>>>
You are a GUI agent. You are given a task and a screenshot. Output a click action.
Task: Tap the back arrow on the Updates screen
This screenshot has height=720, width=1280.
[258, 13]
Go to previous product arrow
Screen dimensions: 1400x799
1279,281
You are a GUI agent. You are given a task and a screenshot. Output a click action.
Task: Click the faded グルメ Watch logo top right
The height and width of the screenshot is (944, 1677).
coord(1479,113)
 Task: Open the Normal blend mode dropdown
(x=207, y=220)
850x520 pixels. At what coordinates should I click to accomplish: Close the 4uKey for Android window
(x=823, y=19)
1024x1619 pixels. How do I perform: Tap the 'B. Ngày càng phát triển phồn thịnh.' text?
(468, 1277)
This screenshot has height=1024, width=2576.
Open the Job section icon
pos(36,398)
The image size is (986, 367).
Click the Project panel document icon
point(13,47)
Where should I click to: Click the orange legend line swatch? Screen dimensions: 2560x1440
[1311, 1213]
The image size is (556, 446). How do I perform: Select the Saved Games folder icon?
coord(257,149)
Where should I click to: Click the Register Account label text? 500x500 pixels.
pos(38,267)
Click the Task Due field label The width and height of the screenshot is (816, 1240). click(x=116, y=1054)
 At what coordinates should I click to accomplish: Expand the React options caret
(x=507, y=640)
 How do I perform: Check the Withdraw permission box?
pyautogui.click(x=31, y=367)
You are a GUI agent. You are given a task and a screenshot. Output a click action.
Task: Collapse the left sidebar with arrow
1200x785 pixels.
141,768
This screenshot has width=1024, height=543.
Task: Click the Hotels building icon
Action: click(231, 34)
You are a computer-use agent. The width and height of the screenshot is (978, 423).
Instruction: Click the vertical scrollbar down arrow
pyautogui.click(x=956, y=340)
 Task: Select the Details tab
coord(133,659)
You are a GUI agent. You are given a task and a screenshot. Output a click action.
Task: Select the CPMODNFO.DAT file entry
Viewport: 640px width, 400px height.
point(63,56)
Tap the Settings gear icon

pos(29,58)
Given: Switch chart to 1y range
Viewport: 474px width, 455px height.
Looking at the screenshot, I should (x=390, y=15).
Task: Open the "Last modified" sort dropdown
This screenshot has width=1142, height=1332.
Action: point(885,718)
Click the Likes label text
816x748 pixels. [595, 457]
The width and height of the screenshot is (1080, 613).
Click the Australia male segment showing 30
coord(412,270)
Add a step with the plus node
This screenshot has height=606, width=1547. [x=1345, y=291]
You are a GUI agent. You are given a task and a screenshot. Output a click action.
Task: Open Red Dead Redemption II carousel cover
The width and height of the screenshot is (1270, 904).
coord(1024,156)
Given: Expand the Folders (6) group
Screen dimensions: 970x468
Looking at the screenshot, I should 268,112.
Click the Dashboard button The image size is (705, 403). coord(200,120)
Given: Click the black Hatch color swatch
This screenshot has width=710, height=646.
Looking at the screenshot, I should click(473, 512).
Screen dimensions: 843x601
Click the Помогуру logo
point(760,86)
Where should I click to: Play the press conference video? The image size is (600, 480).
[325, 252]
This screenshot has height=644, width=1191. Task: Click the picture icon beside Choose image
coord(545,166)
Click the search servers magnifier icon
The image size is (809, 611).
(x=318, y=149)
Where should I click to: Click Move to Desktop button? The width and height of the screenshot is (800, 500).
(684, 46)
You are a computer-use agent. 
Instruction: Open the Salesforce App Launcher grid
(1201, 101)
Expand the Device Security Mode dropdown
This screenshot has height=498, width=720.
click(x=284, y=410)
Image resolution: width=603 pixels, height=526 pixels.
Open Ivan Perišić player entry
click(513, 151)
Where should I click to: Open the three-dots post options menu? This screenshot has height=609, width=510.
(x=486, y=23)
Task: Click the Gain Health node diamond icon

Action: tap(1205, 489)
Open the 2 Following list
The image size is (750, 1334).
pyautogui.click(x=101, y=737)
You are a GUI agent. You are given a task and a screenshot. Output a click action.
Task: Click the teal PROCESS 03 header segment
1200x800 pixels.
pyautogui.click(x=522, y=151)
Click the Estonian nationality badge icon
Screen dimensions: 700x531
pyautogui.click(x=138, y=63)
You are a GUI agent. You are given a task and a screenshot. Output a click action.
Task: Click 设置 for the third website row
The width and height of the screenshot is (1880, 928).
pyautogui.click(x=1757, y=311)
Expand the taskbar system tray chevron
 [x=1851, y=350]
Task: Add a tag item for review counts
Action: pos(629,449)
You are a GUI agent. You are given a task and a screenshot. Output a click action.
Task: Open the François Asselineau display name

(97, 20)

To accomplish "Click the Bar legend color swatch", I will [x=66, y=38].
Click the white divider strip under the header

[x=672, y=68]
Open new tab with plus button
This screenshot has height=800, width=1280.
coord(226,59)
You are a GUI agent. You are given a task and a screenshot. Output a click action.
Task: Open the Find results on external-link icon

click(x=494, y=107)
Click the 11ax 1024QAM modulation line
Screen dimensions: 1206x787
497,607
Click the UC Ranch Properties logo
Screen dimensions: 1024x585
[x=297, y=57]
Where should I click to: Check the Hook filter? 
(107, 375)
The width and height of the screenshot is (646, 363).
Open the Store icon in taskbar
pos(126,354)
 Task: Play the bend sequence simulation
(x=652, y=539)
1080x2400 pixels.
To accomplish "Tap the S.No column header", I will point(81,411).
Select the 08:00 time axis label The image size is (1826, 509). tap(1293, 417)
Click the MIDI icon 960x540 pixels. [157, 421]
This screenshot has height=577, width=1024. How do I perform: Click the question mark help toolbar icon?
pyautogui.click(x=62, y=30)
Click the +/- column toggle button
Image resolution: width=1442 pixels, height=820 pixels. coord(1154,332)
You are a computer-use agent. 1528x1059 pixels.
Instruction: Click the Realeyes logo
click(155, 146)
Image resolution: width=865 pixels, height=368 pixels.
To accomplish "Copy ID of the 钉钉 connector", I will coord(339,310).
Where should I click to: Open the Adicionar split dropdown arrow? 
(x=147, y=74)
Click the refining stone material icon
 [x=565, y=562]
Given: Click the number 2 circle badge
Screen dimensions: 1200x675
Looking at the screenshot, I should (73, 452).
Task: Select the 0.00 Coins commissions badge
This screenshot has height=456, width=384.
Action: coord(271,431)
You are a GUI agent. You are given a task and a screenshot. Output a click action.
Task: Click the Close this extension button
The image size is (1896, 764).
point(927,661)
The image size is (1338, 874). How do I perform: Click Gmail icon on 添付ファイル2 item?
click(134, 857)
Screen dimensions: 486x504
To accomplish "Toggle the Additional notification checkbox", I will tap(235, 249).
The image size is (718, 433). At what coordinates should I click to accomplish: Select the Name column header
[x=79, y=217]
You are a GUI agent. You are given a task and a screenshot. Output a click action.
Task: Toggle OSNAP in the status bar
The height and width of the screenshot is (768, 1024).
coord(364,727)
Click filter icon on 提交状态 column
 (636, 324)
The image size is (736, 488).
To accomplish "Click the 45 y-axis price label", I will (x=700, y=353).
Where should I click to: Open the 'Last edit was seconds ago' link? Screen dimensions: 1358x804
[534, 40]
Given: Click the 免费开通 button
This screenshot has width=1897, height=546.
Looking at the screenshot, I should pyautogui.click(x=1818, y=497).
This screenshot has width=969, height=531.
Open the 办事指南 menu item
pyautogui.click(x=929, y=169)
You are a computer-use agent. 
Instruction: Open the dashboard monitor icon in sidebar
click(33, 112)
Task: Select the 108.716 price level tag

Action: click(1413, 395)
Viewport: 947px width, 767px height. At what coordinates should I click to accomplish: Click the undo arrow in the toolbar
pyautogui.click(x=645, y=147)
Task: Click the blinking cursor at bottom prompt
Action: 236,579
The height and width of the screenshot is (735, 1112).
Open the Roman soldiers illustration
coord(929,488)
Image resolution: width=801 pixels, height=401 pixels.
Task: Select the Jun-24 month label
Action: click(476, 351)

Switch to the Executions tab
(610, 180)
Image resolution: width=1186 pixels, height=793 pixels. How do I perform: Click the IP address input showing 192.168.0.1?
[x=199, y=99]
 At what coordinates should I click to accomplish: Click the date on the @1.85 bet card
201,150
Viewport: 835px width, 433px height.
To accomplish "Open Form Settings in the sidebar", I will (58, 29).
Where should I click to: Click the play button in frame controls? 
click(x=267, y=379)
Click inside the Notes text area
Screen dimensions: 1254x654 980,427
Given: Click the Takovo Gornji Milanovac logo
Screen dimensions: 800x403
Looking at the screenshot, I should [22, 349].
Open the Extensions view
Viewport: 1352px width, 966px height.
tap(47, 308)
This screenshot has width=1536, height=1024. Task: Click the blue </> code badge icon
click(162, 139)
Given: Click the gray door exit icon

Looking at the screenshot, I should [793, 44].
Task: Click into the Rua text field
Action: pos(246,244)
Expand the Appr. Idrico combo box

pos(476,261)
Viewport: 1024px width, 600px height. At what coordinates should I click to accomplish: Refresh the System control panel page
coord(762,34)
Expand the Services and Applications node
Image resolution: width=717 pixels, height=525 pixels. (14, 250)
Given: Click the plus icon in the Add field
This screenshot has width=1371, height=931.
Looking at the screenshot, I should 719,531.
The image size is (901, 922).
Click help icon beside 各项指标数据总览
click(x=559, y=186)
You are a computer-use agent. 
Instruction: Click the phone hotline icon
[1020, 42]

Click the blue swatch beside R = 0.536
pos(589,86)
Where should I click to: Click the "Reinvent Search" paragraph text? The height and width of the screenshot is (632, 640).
<<<
Check the records above and copy each line that has the string "color".

Given: Click the black Hatch color swatch
To accomplish "Click the Bar legend color swatch", I will [x=66, y=38].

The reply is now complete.